§ DIRECTIONS: From the rows below, pull out each line that contains the word "dimensions". Case counts.

§ RECORDS SHOWN:
►

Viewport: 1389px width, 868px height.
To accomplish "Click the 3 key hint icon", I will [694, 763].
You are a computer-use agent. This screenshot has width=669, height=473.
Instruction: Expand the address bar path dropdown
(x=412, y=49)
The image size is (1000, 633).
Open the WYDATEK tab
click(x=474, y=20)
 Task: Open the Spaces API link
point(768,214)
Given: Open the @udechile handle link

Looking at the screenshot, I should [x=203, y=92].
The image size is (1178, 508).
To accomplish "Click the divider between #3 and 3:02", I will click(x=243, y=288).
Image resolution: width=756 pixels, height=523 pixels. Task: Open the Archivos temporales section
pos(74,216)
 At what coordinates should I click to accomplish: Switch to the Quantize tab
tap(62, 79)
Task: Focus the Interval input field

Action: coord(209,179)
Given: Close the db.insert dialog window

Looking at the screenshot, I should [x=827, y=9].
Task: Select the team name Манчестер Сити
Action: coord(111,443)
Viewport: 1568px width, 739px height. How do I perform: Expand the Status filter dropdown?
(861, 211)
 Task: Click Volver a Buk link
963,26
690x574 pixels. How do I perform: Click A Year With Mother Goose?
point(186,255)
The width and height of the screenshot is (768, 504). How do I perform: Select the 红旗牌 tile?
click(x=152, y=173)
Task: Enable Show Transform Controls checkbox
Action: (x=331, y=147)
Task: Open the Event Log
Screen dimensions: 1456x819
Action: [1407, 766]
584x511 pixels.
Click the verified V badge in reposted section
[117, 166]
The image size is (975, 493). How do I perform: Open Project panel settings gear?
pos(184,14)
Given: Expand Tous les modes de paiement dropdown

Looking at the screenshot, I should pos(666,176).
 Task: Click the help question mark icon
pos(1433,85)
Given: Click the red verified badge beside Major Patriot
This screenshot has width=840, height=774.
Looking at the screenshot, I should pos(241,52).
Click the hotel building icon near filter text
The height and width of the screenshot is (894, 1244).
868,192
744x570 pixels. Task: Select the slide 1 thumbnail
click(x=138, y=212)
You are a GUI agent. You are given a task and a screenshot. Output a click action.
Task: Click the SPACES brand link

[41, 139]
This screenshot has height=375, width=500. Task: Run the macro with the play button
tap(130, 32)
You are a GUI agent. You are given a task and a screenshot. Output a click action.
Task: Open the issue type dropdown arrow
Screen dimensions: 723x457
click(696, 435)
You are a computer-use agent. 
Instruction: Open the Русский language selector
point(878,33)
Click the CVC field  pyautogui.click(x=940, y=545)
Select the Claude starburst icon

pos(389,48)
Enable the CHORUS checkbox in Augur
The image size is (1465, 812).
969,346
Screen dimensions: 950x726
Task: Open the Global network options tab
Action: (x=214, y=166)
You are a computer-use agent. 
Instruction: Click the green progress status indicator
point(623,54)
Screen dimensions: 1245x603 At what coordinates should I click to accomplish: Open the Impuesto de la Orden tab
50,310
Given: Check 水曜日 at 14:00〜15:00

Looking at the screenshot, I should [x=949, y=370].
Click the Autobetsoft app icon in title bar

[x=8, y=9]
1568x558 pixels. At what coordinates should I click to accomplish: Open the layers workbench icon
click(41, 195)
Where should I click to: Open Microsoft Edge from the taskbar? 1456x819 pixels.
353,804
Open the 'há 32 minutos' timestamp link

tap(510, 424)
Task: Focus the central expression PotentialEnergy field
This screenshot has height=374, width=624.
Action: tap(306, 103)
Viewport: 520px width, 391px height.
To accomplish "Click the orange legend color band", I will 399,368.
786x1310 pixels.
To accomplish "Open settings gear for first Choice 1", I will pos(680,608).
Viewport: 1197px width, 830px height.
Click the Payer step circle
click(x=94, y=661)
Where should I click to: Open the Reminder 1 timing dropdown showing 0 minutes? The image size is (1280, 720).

◄

§ REPLY:
Screen dimensions: 1456x819
Screen dimensions: 723x457
Screen dimensions: 950x726
Screen dimensions: 1245x603 At what coordinates should I click to accomplish: Open the Impuesto de la Orden tab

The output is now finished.